Here’s a bit from the first chapter of Jonathan Dudley’s important book Broken Words. He’s describing his time at Calvin College:
In my freshman biology class, I sat riveted as the professor explained why scientists believe in evolution (I had never learned about the subject in high school). The summer after my first year, I pored over a summer-school psychology book by an evangelical professor, who argued (shockingly, to me) that gay people don’t choose their orientation and cannot readily change. Over the course of my second year in college, I learned why scientists think there is an environmental crisis. And during my last year of college, a bioethics professor argued against popular evangelical thought on abortion. I was surprised to find out during an office visit that many other evangelical scholars shared his view, though not surprised when he said they would rather not speak up about it due to the avalanche of protests it would generate from college donors. …
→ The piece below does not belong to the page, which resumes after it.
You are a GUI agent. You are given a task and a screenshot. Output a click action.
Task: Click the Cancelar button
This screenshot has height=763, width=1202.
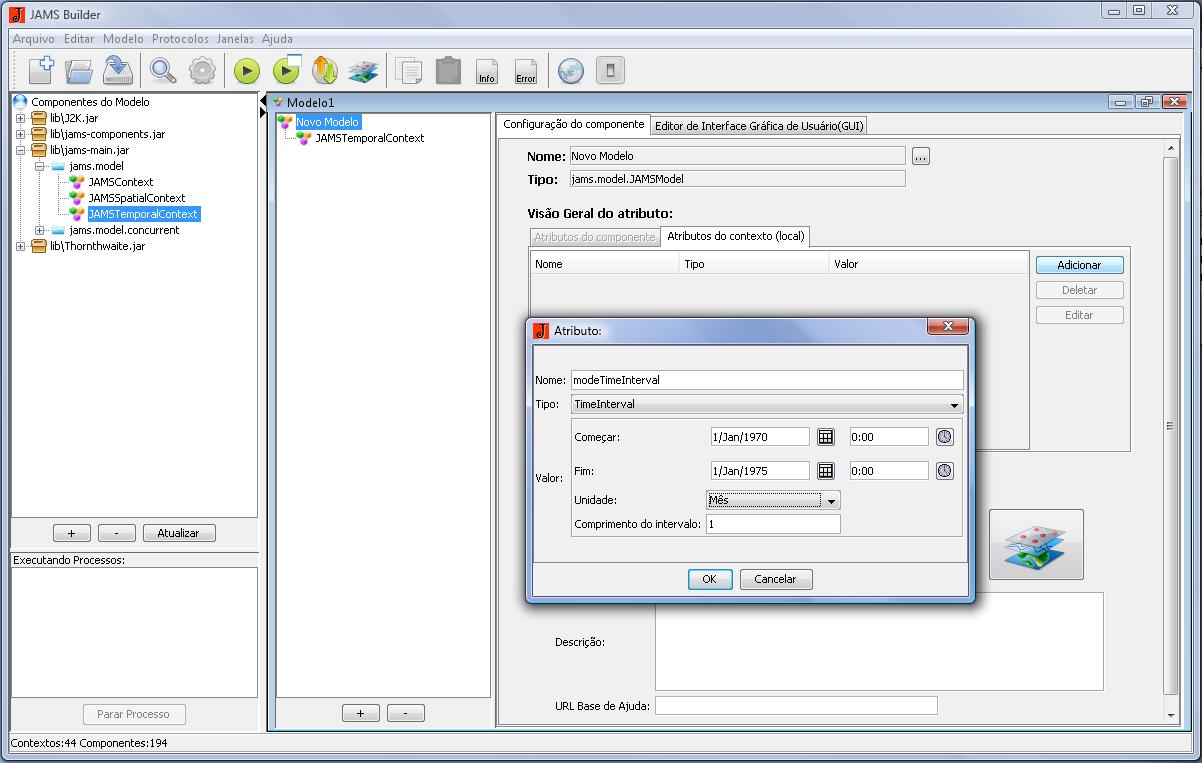coord(775,579)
My bioethics professor reinforced a conclusion I had drawn from my undergraduate and seminary years: There is a significant gap between the opinions that dominate the popular evangelical culture (which is the only part of evangelicalism with political muscle) and the opinions that prevail among leading evangelical scholars.
Most evangelical college graduates have a story like the one Dudley tells. They can relate to the trajectory he relates there — the shock of new ideas as an underclassman and then, later, the candid conversations during office visits in which a professor explains what is and is not allowed to be said and how it differs from what is and is not true.
That office visit conversation usually only comes after the professor has learned that the student is headed off to graduate school (Dudley was on his way to Yale for seminary). On arrival at grad school, such students will be ill-served by what Peter Enns describes as:
… The same apologetically driven, and inadequate, answers to perennially difficult questions [that] keep being repeated in the classroom. Once students leave the environment where such apologetics is valued, they find that the old answers are often inadequate, and in some cases glaringly so.
That’s from a post last fall in which Enns describes the desperation he’s heard from many, many academic colleagues in evangelical institutions:
I had the latest in my list of long conversations with a well-known, published, respected biblical scholar, who is under inhuman stress trying to negotiate the line between institutional expectations and academic integrity. His gifts are being squandered. He is questioning his vocation. His family is suffering. He does not know where to turn.
I wish this were an isolated incident, but it’s not.
I wish these stories could be told, but without the names attached, they are worthless. I wish I had kept a list, but even if I had, it wouldn’t have done anyone much good. I couldn’t have used it. Good people would lose their jobs.
Yep. That. It’s pandemic.*
And it’s not just in academia. I’ve heard similar stories from clergy, journalists, musicians, missionaries and aid workers — all wrestling with the conflict between what they know to be right and “institutional expectations” shaped by the threat of an “avalanche of protests” from donors with political muscle. Not healthy. Not good.
– – – – – – – – – – – – –
* Update: For those too lazy or too deliberately obtuse (cough *Kevin* cough) to read this in context with the previous post, here again, from that post, is the link to Barna’s research providing the data from one of many, many surveys that confirms Dudley’s experience is not unusual.
Of course, survey data is only one way of exploring the claim above that “most evangelical college grads have a story like this one.” Another way to explore that claim would be by, you know, talking to evangelical college grads. Or maybe reading one of the dozens of post-evangelical-schooling memoirs published recently.
Listening to other people’s stories and reading other people’s stories is often a good way to learn about other people’s stories. Listening to other people’s stories also tends — anecdotally, at least — to make the listener more inclined to regard those people and their stories as legitimate, worthy of respect and not just something to be dismissed because people and stories lack a sufficient number of digits after the decimal point. Listening to other people, in other words, is one way to avoid being a tedious pedant.